Comparing Hashes

Create a class called HashComparer that examines two hashing functions and compares their effectiveness in the following way:

Given the following file which consists of a list of 28,500 words, one word per line. Apply two hashing functions to each word. Do not actually store the words in the hash tables; rather use integer arrays initialized to all zeros. If a word hashes to position i, simply increment the value in position i. In running your trials, use an array of size 5701. The ideal expected average size for the chains in this case would be 28500/5701 ~ = 5.

For each function, report the average chain length(for chains with values), the number of empty chains and the longest five chains. Report on the “goodness” of the functions used based on the following criteria: These are just some ideas for criteria, many others are possible.
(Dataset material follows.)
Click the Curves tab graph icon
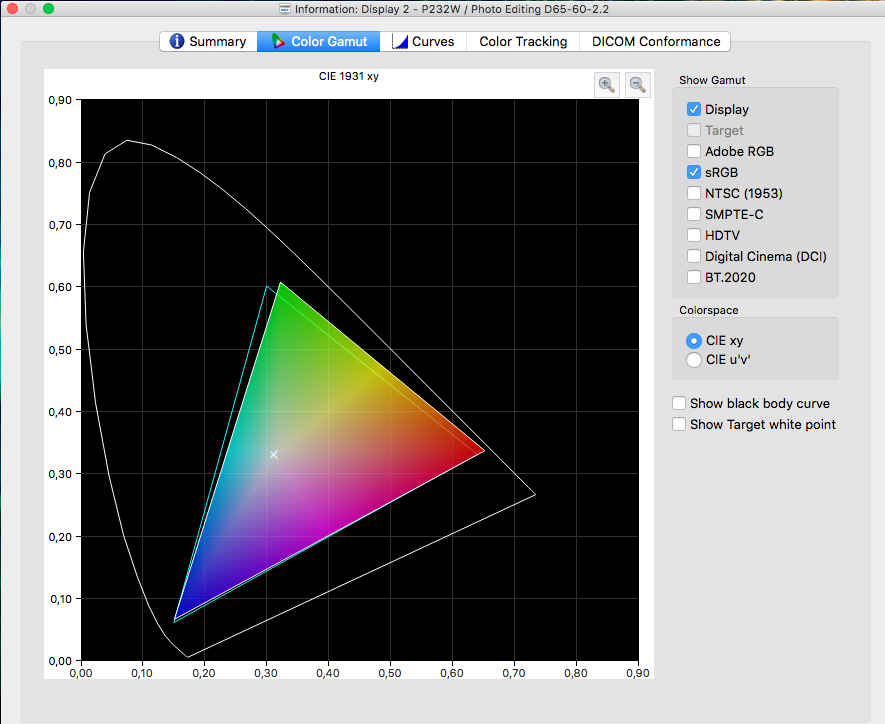This screenshot has height=724, width=885. [400, 42]
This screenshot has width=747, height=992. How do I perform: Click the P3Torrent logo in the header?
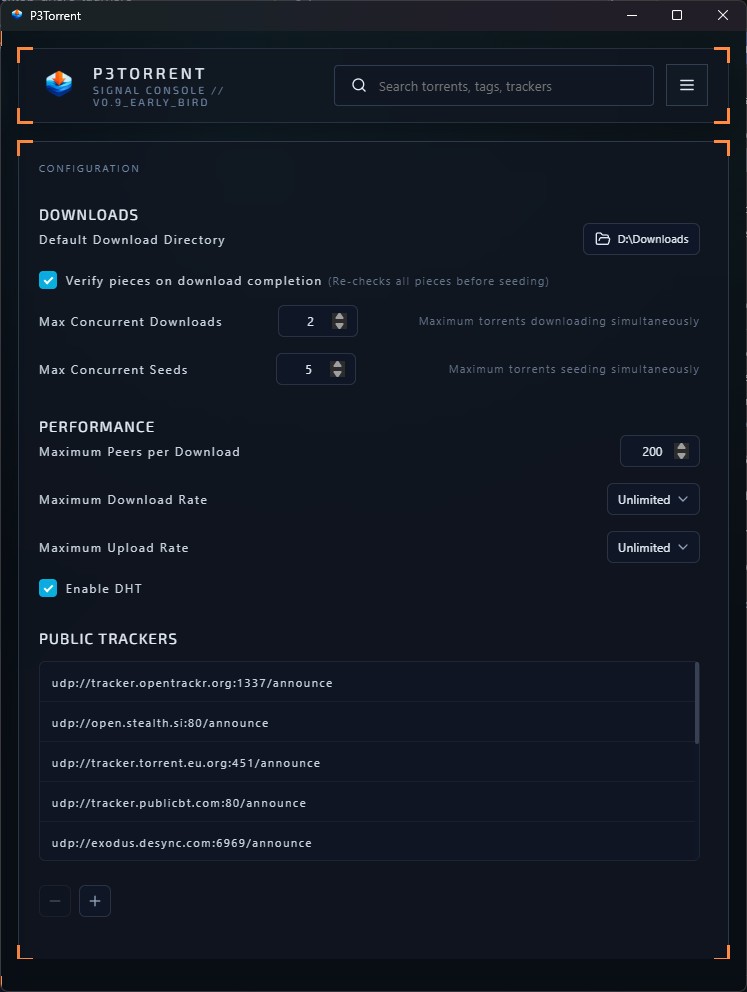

Write the reports as output statements in your program.

  • The number of chains of length zero is less than 10% of all chains.
  • The length of the longest chain will be less than eight times the expected length of the average chain.

Hashing Functions:

  1. add the Unicode values of the characters in the word, save as a long integer and obtain the remainder using 5701
  2. For each of the following character strings s, compute the location h(s) = ns mod 5701 for this string in a hash table of size 5701, where ns is the (generally, extremely large) integer that is obtained by mapping each symbol in s to a number between 0 and 127 and using these as a “digits” of a base-128 integer.

Finally, make some conclusions about your results in a short summary printed out by your program.